Security Distribution for Linux Clusters

We used the LSM security hooks in the DSM to add our security labels to the IP messages. We now demonstrate how we achieved this by presenting an example of an application that sends a packet over the network by writing to a socket. The application uses some of the library calls. At one point, a system call is generated that passes the message to the Linux kernel. The entry point to the kernel socket implementation is the function sys_socketcall(), located in net/socket.c. In the chain of calls, the sock_sendmsg() function (Listing 1) in net/socket.c is executed.

sock_sendmsg
(struck socket *sock, struct msghdr *msg, int size)
{
  int err;
  struct scm_cookie scm;

  err =
    security_ops->socket_ops->sendmsg(sock,
                                      msg, size);
  if(err)
    return(err);
  ...

}

One of the first actions in the function is to execute the security hook (security_ops->socket_ops->sendmsg(...)). This hook ends up in the DSM socket hook that modifies the IP packet, as shown in Listing 2.

int dsi_socket_sendmsg(struct socket *sock,
                       struct msghdr *msg, int size)
{
...

inode_security_t *isec;
struck sock sk;
struct ip_options *opt =  NULL;
int optlen = NSID_BASE_LEN + NSID_SSID_LEN +
             NSID_NODEID_LEN; //8 +_6 + 6
unsigned char optptr[optlen];

  ...

  sk = sock->sk;
  opt = sk->protinfo.af_inet.opt;
  dsi_options_fill (isec, optptr, optlen);
  dsi_ip_options_get(&opt, optptr, optlen);
  opt = xchg(&sk->protinfo.af_inet.opt, opt);

...
}

The function dsi_options_fill sets up the security information to the buffer as specified in the previous paragraph. Later, in subsequent functions, this security information is attached to the IP message as options. The SID is derived from the socket security ID, and the NID is global for the whole node—there is no need to pass it as a parameter to the function.

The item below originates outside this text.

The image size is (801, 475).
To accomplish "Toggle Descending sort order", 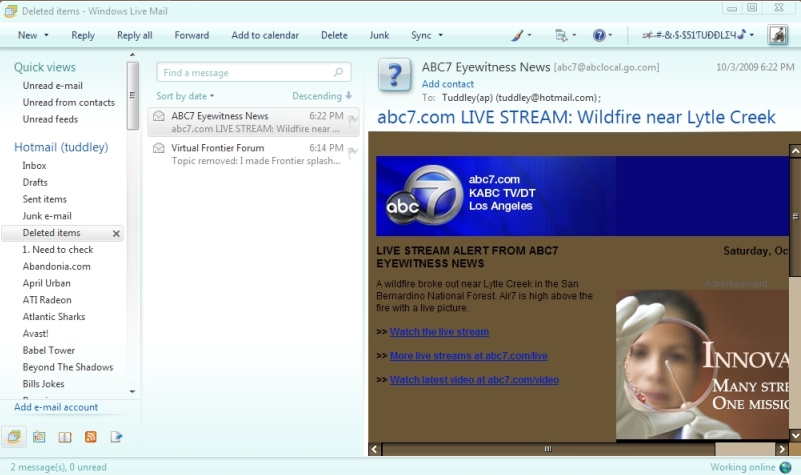I will [321, 96].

After this action, the modified packet with the security information added is forwarded for normal processing in the kernel and finally is sent over the network. At the receiving side, the incoming messages are stored in the sk_buff structures and preprocessed in a series of functions and hooks. One of these functions is ip_options_compile (Listing 3) in /net/ipv4/ip_options.c, where the options are processed.

int
ip_options_compile (struct ip_options *opt,
                    struct sk_buff *skb)
{
unsigned char *pp_ptr;
unsigned char *optptr;

  ...

  case IPOPT_CIPSO:

    if(security_ops->ip_ops->decode_options(skb,
                                    optptr, &pp_ptr)
      goto error;
      break;
  ...
}

For the CIPSO case, the security hook decode_options is called. This hook is replaced by the DSM dsi_decode_options hook, where the security parameters (SID, NID) from the incoming packet are read and stored in the security structure attached to this sk_buff. The sk_buff buffers, populated with the security information, are attached to the receiving socket queue, where they are waiting to be read by the receiving application. In order to read them, the application issues the system call sys_socketcall (), as it did for the sending packet. The call once again goes through the DSM security hook, where the receiving socket security ID is validated against the sk_buff security of the incoming packet. If the socket is not allowed to receive the packets with a given security ID, then those packets are dropped. Listing 4 shows the kernel function in include/net/sock.h.

int
sock_queue_rcv_skb (struct sock *sk,
                    struct sk_buff *skb)
{
int err=0;

  ...

  err=security_ops->socket_ops->sock_rcv_skb (sk,
                                              skb);

  if(err)
    return (err);
  ...
}

As we can see, the security hook sock_rcv_skb is called. This hook then is replaced by the DSM function dsi_sock_rcv_skb when the DSM is loaded. In this function, the security validation is performed. From the example code we can see work needs to be done to manipulate the security labels.